Kavram olarak geniş/dar fail kavramı 1930’lu yıllarda tartışma konusu yapılmıştır. İlk defa Stübel tarafından ileri sürülen tek tip fail sistemi fail kavramına geniş bir yorum getirmekteydi. Bu arada azmettirmenin bir faillik türü olmaktan çıkarılıp, şeriklik kategorisi içinde incelenmeye başlanmasıyla, dar anlamda fail kavramı belirginleşmeye başlamıştı.3

“Buna karşılık, suçun işlenişine bulunulan katkıların neticeyle olan illiyet ilişkisinden hareket etmekle beraber, bütün suç ortaklarının değil, sadece neticeye sebebiyet veren, başka bir ifadeyle, kanuni tarifte belirtilen fiili gerçekleştiren suç ortağının fail olabileceğini ileri süren şeklî objektif anlayış ise, esasta dar fail kavramını benimsemiş bulunmaktadır.”4

5237 sayılı TCK’nın 377’nci maddesinin birinci fıkrasına göre, suçun tanımında öngörülen fiili gerçekleştiren kişi faildir.

“Bir suçun işlenişine katılan, fakat gerçekleştirmiş olduğu katkıyla suçun kanuni tanımında yer alan fiil üzerinde hâkimiyet kuramayanlara şerik denilmektedir. Türk Ceza Kanununda iştirakte şeriklik statüsü olarak azmettirme ve yardım etmeye yer verilmiştir.”5

İştirak halinde işlenen suçlarda failler ile şerikler arasında cezalandırma bakımından ayrım yapılmış, ayrıca dar fail anlayışından hareketle, suç tipindeki fiili gerçekleştiren kimseler fail olarak nitelendirilmiştir.

Faillik ve şeriklik ayrımı yapan görüşler dört gruba ayrılmaktadır. Bunlar sübjektif görüş, şekli objektif görüş, maddi objektif görüş ve fiil hâkimiyeti görüşü olarak sayılmaktadır.

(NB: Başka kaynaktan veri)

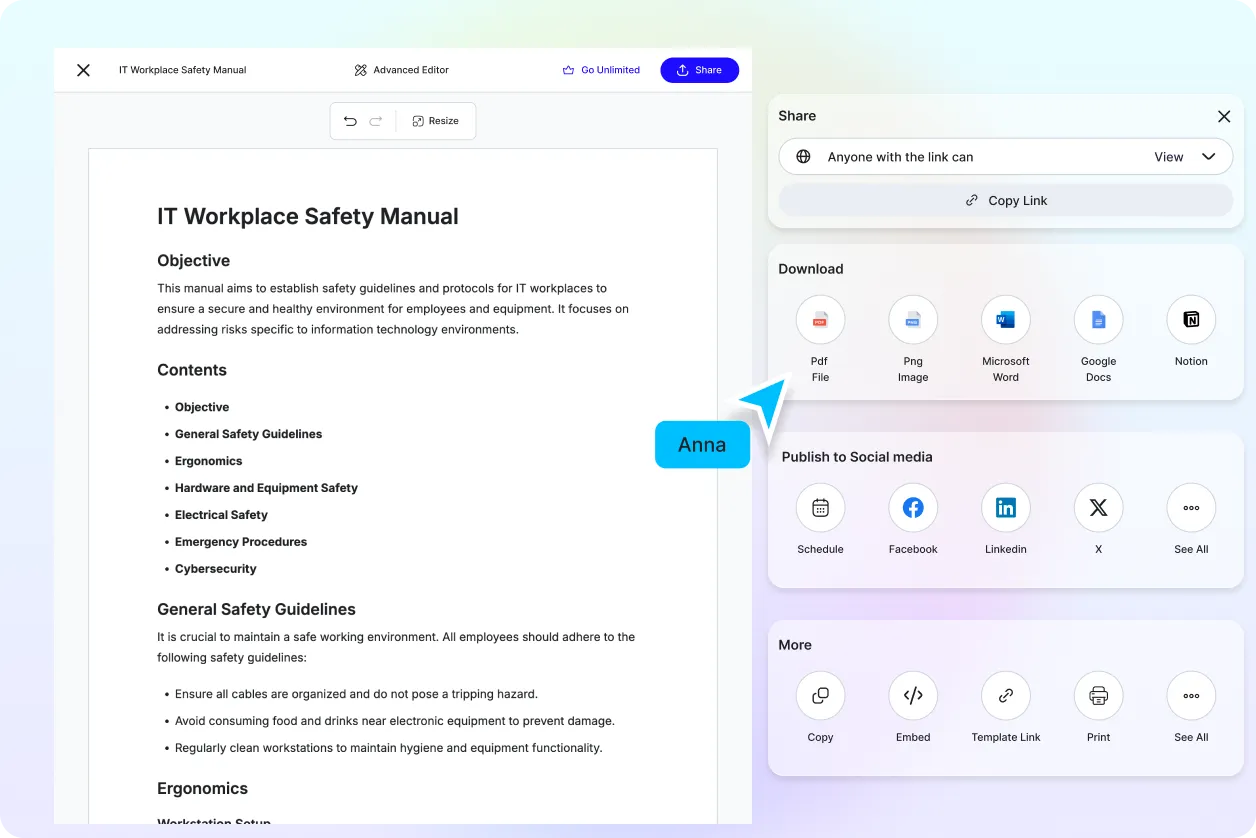Get the Template Link
The height and width of the screenshot is (838, 1256).
tap(1005, 696)
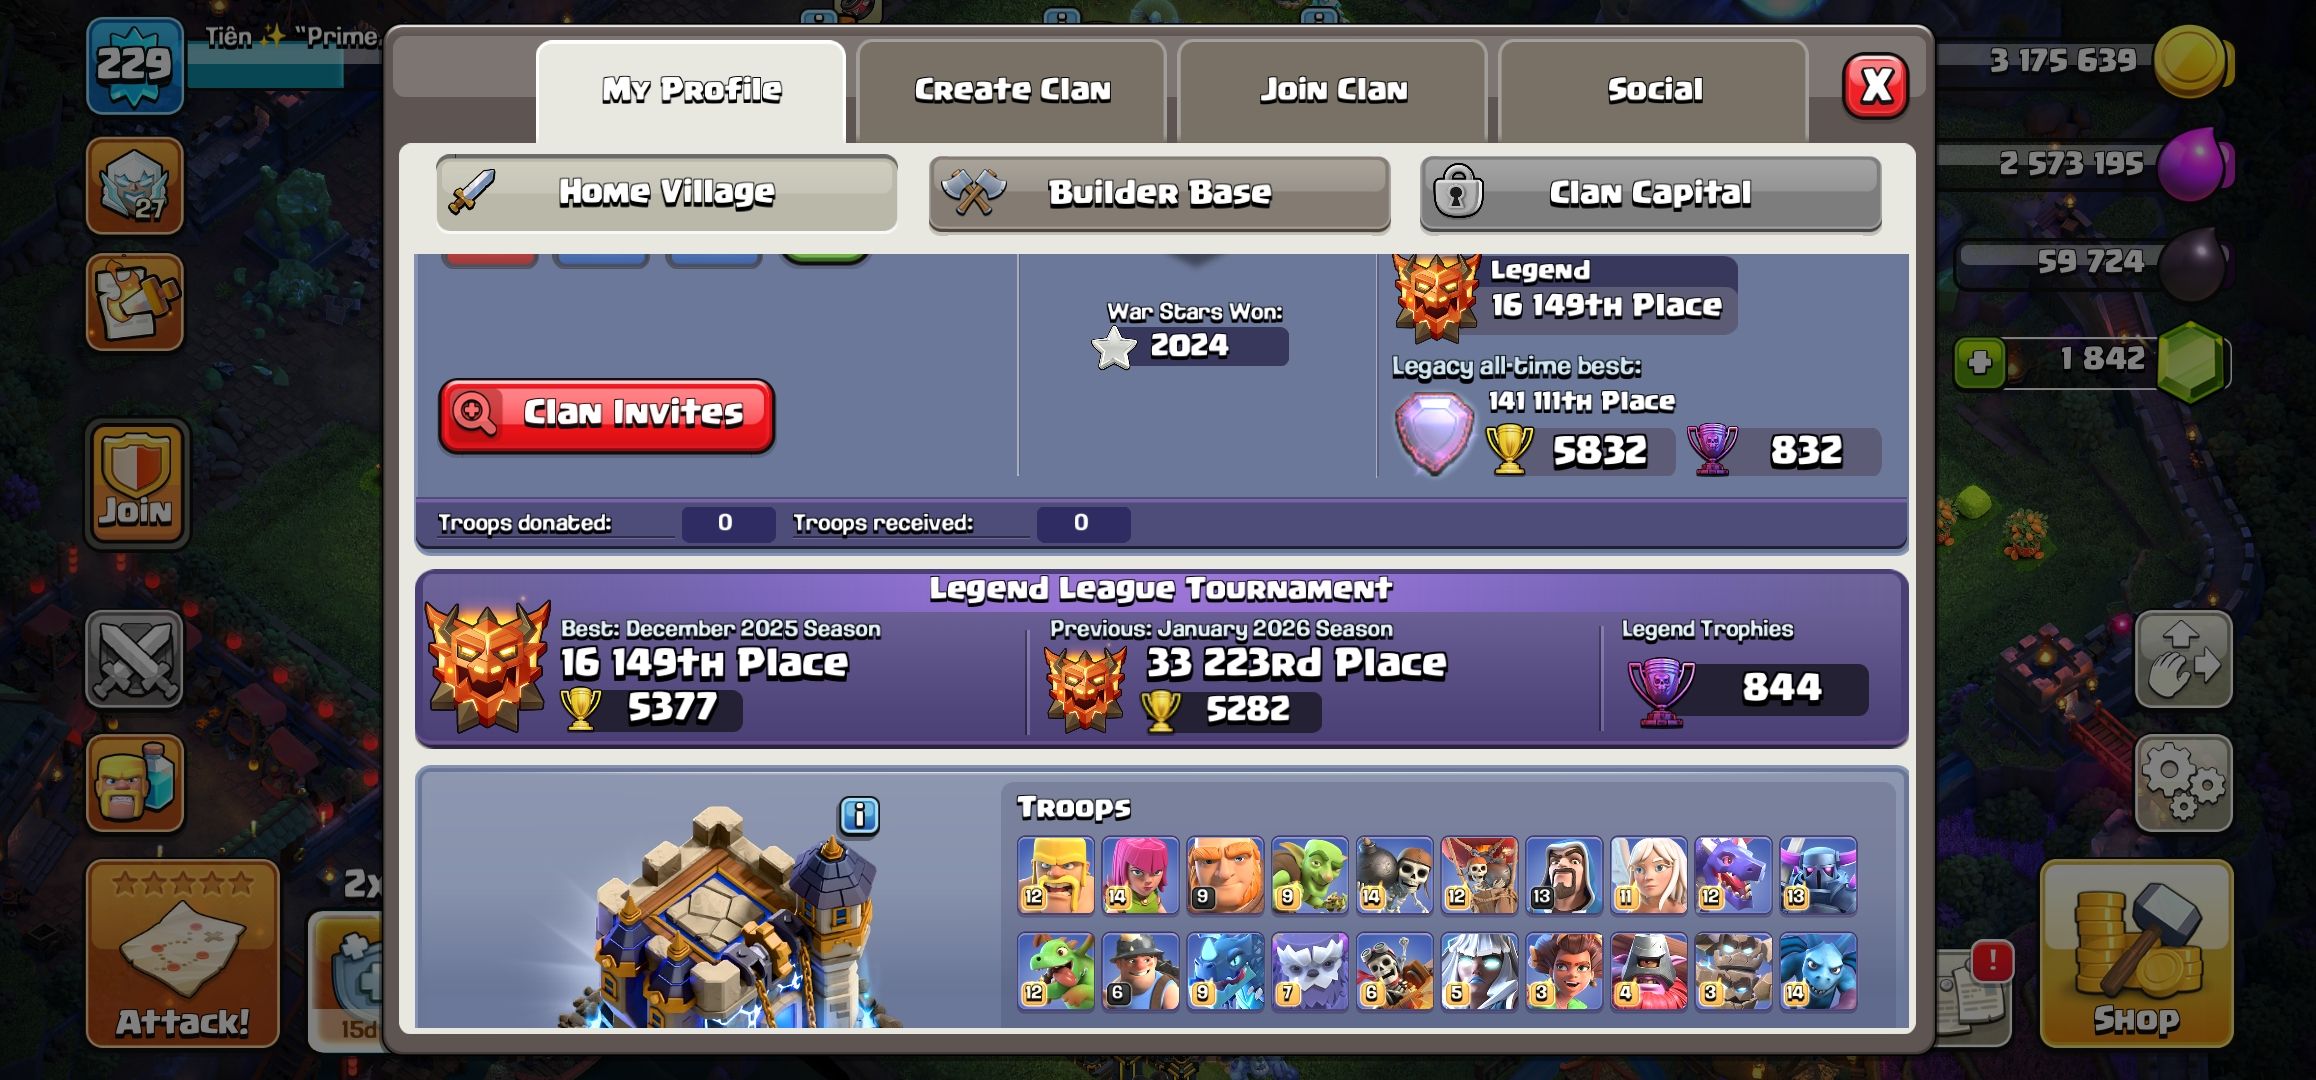Click the green plus gems button
Screen dimensions: 2316x1080
pyautogui.click(x=1980, y=363)
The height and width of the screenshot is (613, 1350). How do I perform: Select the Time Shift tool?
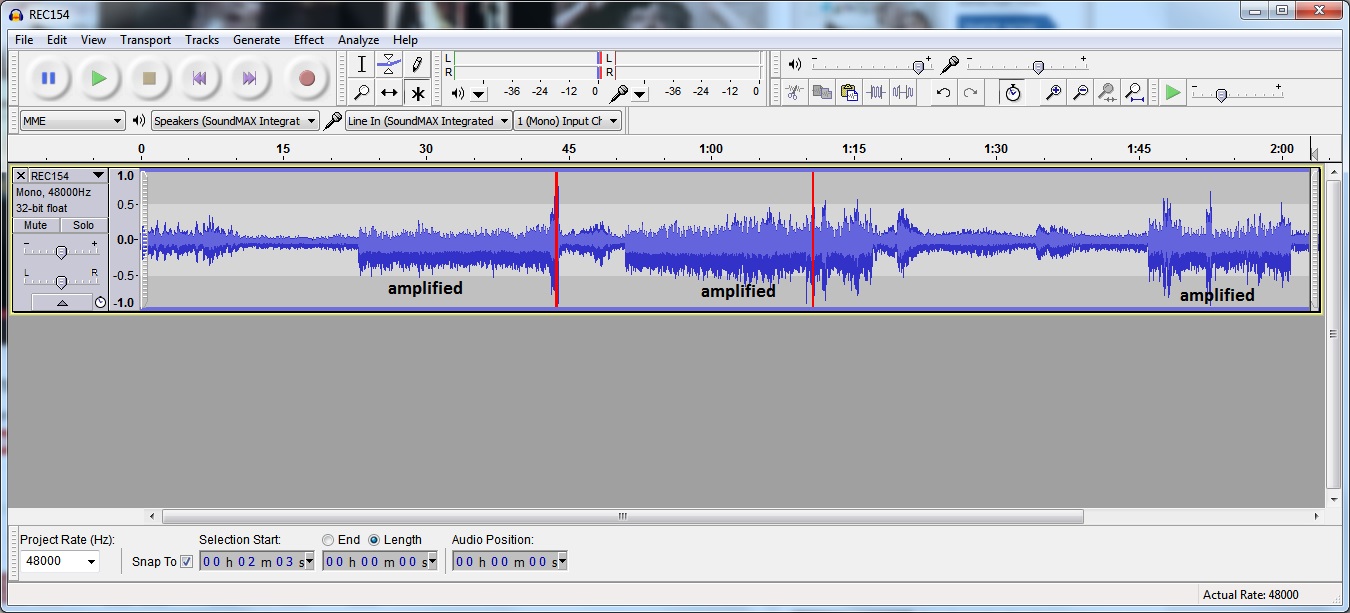389,93
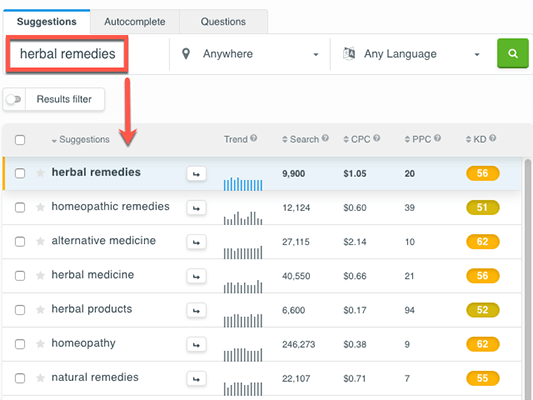
Task: Star the homeopathic remedies keyword
Action: coord(40,207)
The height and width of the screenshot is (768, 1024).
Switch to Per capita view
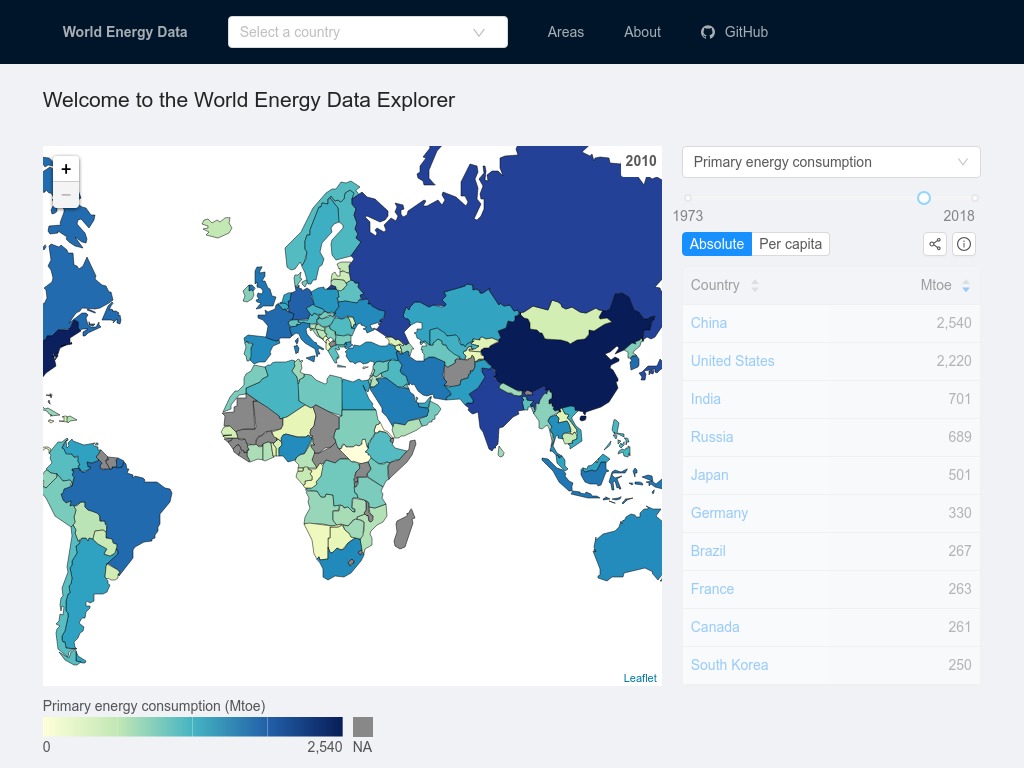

Sübjektif görüş; iştirak şekillerinin suça katılanın iradesi, kastı, saikı, suçtan yararı gibi ölçütler dikkate alınarak yapılması düşüncesindedir. Bu görüşe göre, fiili kendisi için isteyen kişi “fail”; fiili başkası için isteyen kişi ise “şerik”tir.

Şekli objektif görüşe göre ise, hareketleriyle kanuni suç tipini gerçekleştiren kişi fail, diğerleri ise şeriktir.

Maddi objektif görüş, suçun icrasına bulunulan katkı ile sonuç arasındaki nedensellik bağlantısını esas alarak fail ve şerik ayırımı yapmaktadır.

Fiil hâkimiyeti görüşünde ise, fiile hâkim olan, suçun oluşum sürecini yönlendiren kişi faildir. Fiile hâkim olmadan yardımcı olarak suçun işlenmesine yol açan veya teşvik eden kişi de şeriktir.